About half the trades in the Canadian construction industry offer apprenticeships. Most construction firms ask for certificates of qualification to be sure that their employees, including foreign-trained immigrants, are up to speed on Canadian standards, materials and safety practices.

But when you work for yourself and don’t join a union, apprenticeships mean nothing.

“Ninety per cent of the guys coming through the apprenticeship, I figure I know more than them,” says Nesbitt, waving his thick, cement-caked hands to emphasize the point.

Nesbitt’s philosophy is simple: a small-island immigrant with no established industry connections can never get ahead by playing the same game as the construction-industry heavyweights.

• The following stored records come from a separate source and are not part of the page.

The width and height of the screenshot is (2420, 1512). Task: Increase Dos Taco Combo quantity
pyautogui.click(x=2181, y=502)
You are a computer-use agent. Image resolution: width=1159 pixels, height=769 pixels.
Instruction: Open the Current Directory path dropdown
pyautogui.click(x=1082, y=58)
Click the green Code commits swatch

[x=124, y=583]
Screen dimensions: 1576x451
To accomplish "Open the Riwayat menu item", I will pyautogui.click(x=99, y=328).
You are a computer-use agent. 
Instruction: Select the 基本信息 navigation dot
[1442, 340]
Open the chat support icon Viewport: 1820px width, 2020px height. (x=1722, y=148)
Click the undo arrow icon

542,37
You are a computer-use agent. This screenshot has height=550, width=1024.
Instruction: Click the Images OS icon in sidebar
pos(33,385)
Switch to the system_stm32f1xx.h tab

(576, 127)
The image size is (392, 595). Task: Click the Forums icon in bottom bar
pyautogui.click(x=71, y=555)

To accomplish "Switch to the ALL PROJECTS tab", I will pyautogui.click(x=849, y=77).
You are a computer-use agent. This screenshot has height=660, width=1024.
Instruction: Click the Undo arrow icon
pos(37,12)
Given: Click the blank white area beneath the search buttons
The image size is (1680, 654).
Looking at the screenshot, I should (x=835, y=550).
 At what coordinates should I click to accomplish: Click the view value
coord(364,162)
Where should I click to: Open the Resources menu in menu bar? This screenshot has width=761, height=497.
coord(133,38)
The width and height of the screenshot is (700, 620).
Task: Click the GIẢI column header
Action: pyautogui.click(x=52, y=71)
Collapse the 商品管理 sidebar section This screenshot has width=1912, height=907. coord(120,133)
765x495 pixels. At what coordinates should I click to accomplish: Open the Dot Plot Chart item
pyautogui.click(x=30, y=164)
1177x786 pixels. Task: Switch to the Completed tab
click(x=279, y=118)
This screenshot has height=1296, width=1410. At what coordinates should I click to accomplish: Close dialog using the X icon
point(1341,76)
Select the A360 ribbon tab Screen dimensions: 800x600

So he’s developed his own highly-confidential system of laying bricks – a system he’s taught to three Jamaicans who work part-time with him building homes at a Stittsville residential project.

“As long as I do it the way the large contractors do,” says Nesbitt, “in terms of volume, in terms of finance, they will flush me out.”

He says his competitors have gone so far as to poach his labourers for an extra $2 an hour in their attempts to put him under.

Nesbitt trumpets the benefits of working for himself. Self-actualization, he calls it.

“No matter what the condition, never let nobody determine your future,” he says.

“Better you die poor than die rich and never determine your future.”

But unlike Nesbitt, most tradespersons have to rely on large, registered contractors for their weekly wages.

And if formally employed as electricians, carpenters or welders, they must be certified by the province and their regulatory body.

The Ontario Ministry of Training, Colleges and Universities is also developing an apprenticeship program for labourers – the relatively unskilled muscle of the contracting industry.

The Canadian Apprenticeship Forum, an organization devoted to encouraging the role of apprenticeships in creating a skilled labour force, says a tradesperson’s experience is more difficult to quantify than that of a professional.

“Has somebody been working in a trade area? Sure. They may have been working in a trade area for 10 years,” says Keith Lancastle, who heads the forum.

“Might they be competent? Potentially. The challenge is it’s not as easy to measure their formal qualification.”

Lancastle says new immigrants with bachelor’s degrees are still looked on more favourably than tradespersons, but he believes that bias is starting to shift.

Richard Hayter of the Unionized Building and Construction Trades Council, remembers the role immigrants played in creating Ottawa’s physical landscape. The city’s canals were built by the Irish. Many old stone houses were built by the Scots.

Hayter says the union still hears of construction companies importing specialized workers for specific projects: plaster workers from Italy, metal workers from East Asia, and masons from Latin America.

“There are pockets of knowledge and technology around the world that North America has always been quick to welcome,” he says.

But in 1995, the Canadian Labour and Business Centre identified two obstacles to entering the trades: assessment of academic credentials and skills certification.

Nine years later, Ottawa’s building and personnel experts cite the same barriers.

Nesbitt, the mason who believes in creating jobs for other “Third World” immigrants, notes that his alternative to an apprenticeship hasn’t been easy. “Self-employment is hard,” he says.

“But you have to do it, or your people will end up flipping burgers and working at Tim Horton’s.”